Kreatives Schreiben

Hunger ist die Vertextlichung eines Traumes, den ich heute morgen gehabt habe. Er erzählt von einem Gefühl meiner Kindertage.

Hunger

von | Feb. 1, 2025 | Lynn & Lisa Lonely Texte, Nicht vertont

Lynn war wieder sieben Jahre alt und fühlte sich vor freudiger Erregung darüber, was er alles zu berichten hatte, fast so, als ob sich die Worte in ihm so wie früher in seiner Lisa bis zum Bersten angestaut und aufgeplustert hätten und nur darauf warteten seiner Lisa und dem Ruprecht, auf dessen Schoß er beziehungsweise sie wieder gesessen war, die Füße vollzukotzen.
Seiner Lisa war schon speiübel vom Hoppe-hoppe-Reiter-Spiel, dass der Ruprecht früher immer gern mit ihr gespielt hatte, wenn er in der Laune dazu gewesen war.

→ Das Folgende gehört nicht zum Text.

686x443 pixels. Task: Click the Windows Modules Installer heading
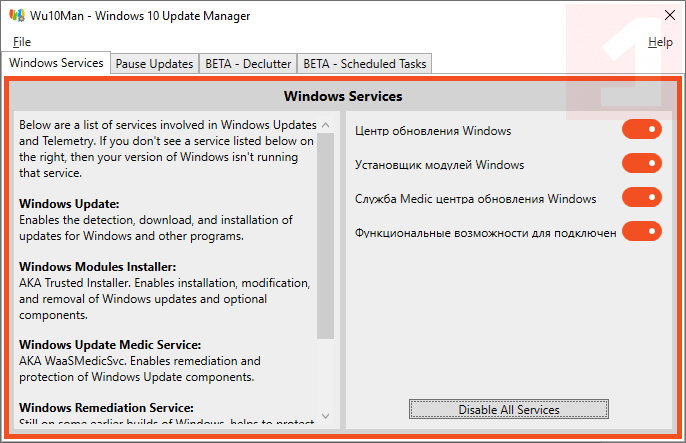[x=97, y=267]
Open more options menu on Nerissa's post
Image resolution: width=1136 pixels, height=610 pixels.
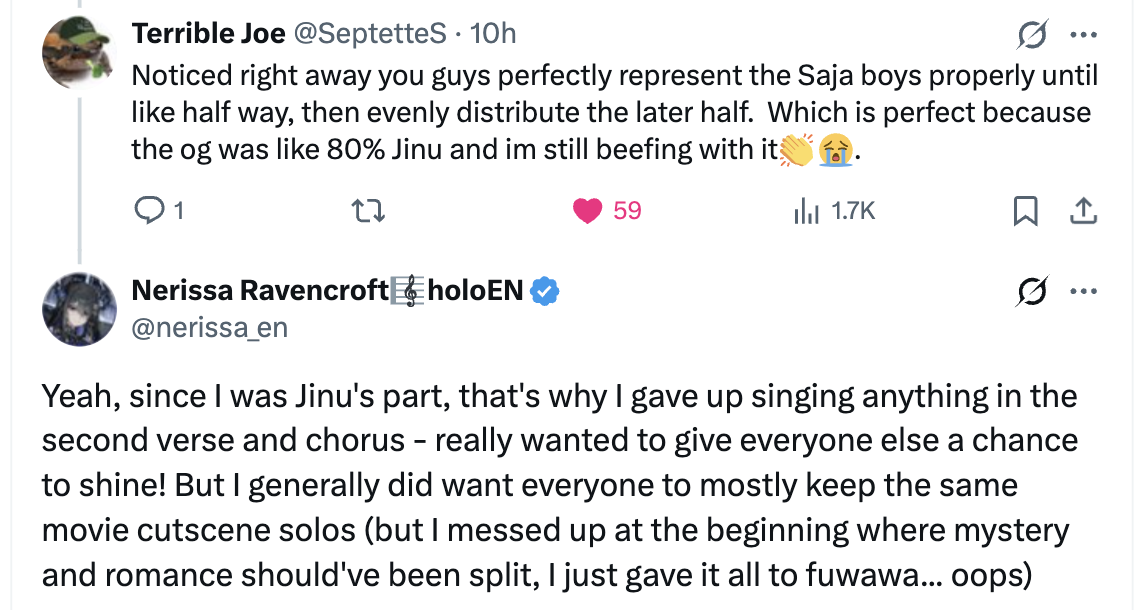click(x=1084, y=292)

Und so kam es, wie es kommen musste.

Lynn redete und redete und erbrach dabei seine Worte im Überschwall der erregten Gefühle und bemerkte eben nicht, dass er nur nach der Aufmerksamkeit seiner (geistig) abwesenden Mutter gierte.
Ihm war schon gänzlich blümerant zumute, und sein Wortschwall wurde nun zunehmend von einem immer penetranter werdenden Schluckauf unterbrochen, so dass Lisa so bekotzt, wie sie sich fühlte, dazu nur meinte, dass die Mama an sie beide denken, aber im selben Augenblick den Ruprecht in Gedanken küssen würde.

Als dann am Ende das Hoppe-Hoppe-Reiter-Spiel auf Ruprechts Schoß in Lynns Traum immer wilder und wilder zu werden drohte, riss sein Redeschwall plötzlich ab und zerbrach die Wort- und Assoziationsketten seiner Gedanken in sinnlose Fett- und Magerworte oder auch in Fressmaschinen und mehr oder weniger nahrhafte Füllungen der Wortfetzen.

Schließlich weinte Lisa dem Ruprecht die Ohren voll, weil er ihr zu ruppig gewesen war und ihr dabei das Sonntagskleid zerknittert und beschmutzt hatte, dass sie zu diversen Anlässen immer anziehen musste, obwohl sie es damals gehasst hatte. Dabei wusste sie doch, dass Ruprecht nur ihr bestes wollte. So wie früher, wenn sie sich nach den Armen und den Ohren ihrer Mutter gesehnt hatte und dies nicht möglich gewesen war, weil sie eben anderweitig zu tun gehabt hatte und nicht anwesend gewesen war oder aber erschöpft im Bett gelegen und sich müde vom Leben geschlafen hatte.

Lynn rülpste. Luft hatte sich in seine Magengrube verirrt und weckte ihn nun mit dem Drang nach draußen auf. Es war sechs Uhr am Morgen. Er fühlte sich einsam, und die Nacht hatte ihn hungrig gemacht.